------ Passage

Center for Biological Diversity

For Immediate Release, August 17, 2023

Contact:

Taylor McKinnon, (801) 300-2414, tmckinnon@biologicaldiversity.org

Bass Population Doubles Below Glen Canyon Dam, Worsening Extinction Risk for Rare Grand Canyon Fish

GRAND CANYON NATIONAL PARK, Ariz.— Federal researchers reported Wednesday that despite last fall’s eradication efforts the number of invasive smallmouth bass more than doubled in the Colorado River below Glen Canyon Dam since last year, imperiling the already threatened native humpback chub.

“I’m afraid this bass population boom portends an entirely avoidable extinction event in the Grand Canyon,” said Taylor McKinnon, Southwest director for the Center for Biological Diversity. “Losing the humpback chub’s core population puts the entire species at risk. The U.S. Bureau of Reclamation is utterly failing to respond to this emergency with the urgency it requires.”

Smallmouth bass are a nonnative invasive fish whose predation eliminated an entire population of humpback chub from the Yampa River in the Colorado River’s upper basin. Most remaining humpback chub now live at the confluence of the Colorado and Little Colorado rivers in the Grand Canyon. Failure to prevent bass from passing through Glen Canyon Dam and reproducing downstream threatens this largest and last remaining source population of the chub.

Since 2016 the Bureau has said it would “pursue means of preventing nonnative fish from passing through Glen Canyon Dam” but has failed to do so. A planning process to manage river flows to prevent bass reproduction has been delayed, and officials now say it will be five years until dam screens are installed to block nonnative fish from the Grand Canyon. The Bureau has proposed modifying the area below the dam where most smallmouth bass and other nonnative fish are detected, but has not announced timelines for the project.

Climate-driven declines in Colorado River flows and historically low Lake Powell levels have caused warm water and smallmouth bass, green sunfish, walleye and other nonnative fish to pass through Glen Canyon Dam into the lower basin of the Colorado River. Researchers first detected smallmouth bass reproduction below the dam in 2022. Contrary to forecasts and despite higher Lake Powell levels this year, the river below the dam has warmed enough in recent months to support bass spawning in the lower basin.

The current humpback chub emergency comes two years after the U.S. Fish and Wildlife Service, relying on the health of its now-threatened Little Colorado River population, downlisted the fish’s status to threatened from endangered. The decision was sharply criticized for ignoring the effects of climate change, including Colorado River declines.

“It’s deeply concerning that after four decades of endangered fish recovery the humpback chub is still on the precipice of extinction,” said McKinnon. “To give native fish any chance for survival, agencies must not just plan but aggressively implement measures to prevent invasive species in the Grand Canyon. The climate crisis means the status quo of playing catch-up is a recipe for extinction.”

humpack chub
Humpback Chub, Gila cypha. Photo by George Andrejko, Arizona Game And Fish Department. Image is available for media use.

The Center for Biological Diversity is a national, nonprofit conservation organization with more than 1.7 million members and online activists dedicated to the protection of endangered species and wild places.

------------
------ Given data

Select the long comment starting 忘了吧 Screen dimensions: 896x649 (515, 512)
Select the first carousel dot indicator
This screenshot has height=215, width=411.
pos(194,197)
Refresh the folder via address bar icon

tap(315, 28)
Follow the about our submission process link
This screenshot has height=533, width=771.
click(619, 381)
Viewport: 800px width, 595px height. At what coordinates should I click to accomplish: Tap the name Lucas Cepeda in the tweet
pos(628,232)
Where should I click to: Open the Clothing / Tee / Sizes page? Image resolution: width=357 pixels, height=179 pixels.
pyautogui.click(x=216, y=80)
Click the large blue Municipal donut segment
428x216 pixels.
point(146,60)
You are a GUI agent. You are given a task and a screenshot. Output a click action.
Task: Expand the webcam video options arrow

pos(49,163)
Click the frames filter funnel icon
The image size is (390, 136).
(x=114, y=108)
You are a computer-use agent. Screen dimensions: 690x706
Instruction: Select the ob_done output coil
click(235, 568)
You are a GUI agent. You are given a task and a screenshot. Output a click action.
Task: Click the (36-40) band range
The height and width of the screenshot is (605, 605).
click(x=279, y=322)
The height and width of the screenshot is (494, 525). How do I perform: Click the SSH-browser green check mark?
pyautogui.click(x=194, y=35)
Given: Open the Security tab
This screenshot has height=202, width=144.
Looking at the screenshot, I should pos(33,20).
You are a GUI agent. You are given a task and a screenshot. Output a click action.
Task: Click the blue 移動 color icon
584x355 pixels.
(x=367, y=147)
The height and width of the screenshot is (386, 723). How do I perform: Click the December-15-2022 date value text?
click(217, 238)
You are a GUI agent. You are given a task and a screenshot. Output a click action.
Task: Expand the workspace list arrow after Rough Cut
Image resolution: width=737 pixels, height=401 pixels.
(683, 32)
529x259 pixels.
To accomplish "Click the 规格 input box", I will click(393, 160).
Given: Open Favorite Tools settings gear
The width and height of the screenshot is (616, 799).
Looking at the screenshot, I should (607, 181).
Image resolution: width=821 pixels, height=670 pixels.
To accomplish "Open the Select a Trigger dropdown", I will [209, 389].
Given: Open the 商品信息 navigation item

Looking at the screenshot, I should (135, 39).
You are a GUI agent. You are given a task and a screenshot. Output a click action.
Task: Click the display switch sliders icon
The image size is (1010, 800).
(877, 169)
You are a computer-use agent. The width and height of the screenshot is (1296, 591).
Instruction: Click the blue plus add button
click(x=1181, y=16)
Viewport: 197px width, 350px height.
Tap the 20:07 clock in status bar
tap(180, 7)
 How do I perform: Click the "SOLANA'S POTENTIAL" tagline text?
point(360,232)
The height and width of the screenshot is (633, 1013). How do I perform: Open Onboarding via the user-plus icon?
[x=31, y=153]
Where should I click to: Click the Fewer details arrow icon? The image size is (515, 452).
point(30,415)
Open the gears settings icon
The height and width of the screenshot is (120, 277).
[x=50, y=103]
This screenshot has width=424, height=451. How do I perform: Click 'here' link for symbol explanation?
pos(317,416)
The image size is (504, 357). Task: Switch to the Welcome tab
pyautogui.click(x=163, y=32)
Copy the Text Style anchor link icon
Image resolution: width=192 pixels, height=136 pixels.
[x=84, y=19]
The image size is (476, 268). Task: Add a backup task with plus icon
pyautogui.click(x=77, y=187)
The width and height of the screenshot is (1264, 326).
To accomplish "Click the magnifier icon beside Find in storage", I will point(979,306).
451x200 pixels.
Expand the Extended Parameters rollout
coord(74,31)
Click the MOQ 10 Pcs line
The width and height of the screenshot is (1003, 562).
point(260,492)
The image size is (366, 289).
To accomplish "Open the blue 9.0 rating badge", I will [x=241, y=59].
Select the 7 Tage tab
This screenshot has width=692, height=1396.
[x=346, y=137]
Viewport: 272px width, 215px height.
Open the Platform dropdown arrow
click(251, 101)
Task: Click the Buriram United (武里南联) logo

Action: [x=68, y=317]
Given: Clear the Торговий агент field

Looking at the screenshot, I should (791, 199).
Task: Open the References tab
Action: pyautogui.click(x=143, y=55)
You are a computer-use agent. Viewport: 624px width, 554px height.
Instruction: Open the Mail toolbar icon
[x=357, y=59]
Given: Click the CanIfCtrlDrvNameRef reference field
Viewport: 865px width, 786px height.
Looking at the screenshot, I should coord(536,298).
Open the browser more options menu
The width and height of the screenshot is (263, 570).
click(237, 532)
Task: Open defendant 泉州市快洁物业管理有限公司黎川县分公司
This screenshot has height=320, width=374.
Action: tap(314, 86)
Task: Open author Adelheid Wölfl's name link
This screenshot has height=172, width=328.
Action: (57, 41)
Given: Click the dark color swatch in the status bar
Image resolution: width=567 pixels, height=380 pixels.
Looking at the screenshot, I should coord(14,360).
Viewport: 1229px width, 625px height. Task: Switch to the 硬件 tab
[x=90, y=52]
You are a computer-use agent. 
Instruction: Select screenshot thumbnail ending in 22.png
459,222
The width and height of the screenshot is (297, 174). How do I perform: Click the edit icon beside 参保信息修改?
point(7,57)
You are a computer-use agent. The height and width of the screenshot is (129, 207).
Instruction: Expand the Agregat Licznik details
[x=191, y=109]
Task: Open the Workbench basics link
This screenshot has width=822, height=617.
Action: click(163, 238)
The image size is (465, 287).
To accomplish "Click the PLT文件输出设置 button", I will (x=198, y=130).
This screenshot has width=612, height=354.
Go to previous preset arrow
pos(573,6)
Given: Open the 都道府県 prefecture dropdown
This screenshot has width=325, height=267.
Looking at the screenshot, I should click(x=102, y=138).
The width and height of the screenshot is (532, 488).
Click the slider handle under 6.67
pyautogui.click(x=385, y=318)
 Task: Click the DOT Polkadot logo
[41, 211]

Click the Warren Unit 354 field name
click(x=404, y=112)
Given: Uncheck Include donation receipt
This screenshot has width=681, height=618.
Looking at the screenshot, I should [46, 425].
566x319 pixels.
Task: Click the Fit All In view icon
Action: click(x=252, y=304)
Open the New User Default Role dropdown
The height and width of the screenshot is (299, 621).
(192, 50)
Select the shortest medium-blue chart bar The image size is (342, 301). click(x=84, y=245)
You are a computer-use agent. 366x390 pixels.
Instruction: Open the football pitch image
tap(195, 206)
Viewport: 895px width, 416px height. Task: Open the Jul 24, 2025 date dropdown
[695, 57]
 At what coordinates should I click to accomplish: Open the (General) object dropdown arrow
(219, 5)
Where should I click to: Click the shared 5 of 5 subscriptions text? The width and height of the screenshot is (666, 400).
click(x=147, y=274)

------------

Instructions for the task
Condense the paragraph of the bass press release that begins "Since 2016 the Bureau" into a bulleted list that keeps its main facts.

Expected answer
- Since 2016 the Bureau has said it would pursue means of preventing nonnative fish from passing through Glen Canyon Dam, but it has not done so.
- A planning process to manage river flows to prevent bass reproduction has been delayed.
- Officials now say dam screens to block nonnative fish from the Grand Canyon will not be installed for five years.
- The Bureau has proposed modifying the area below the dam where most smallmouth bass and other nonnative fish are detected, but it has announced no timelines for the project.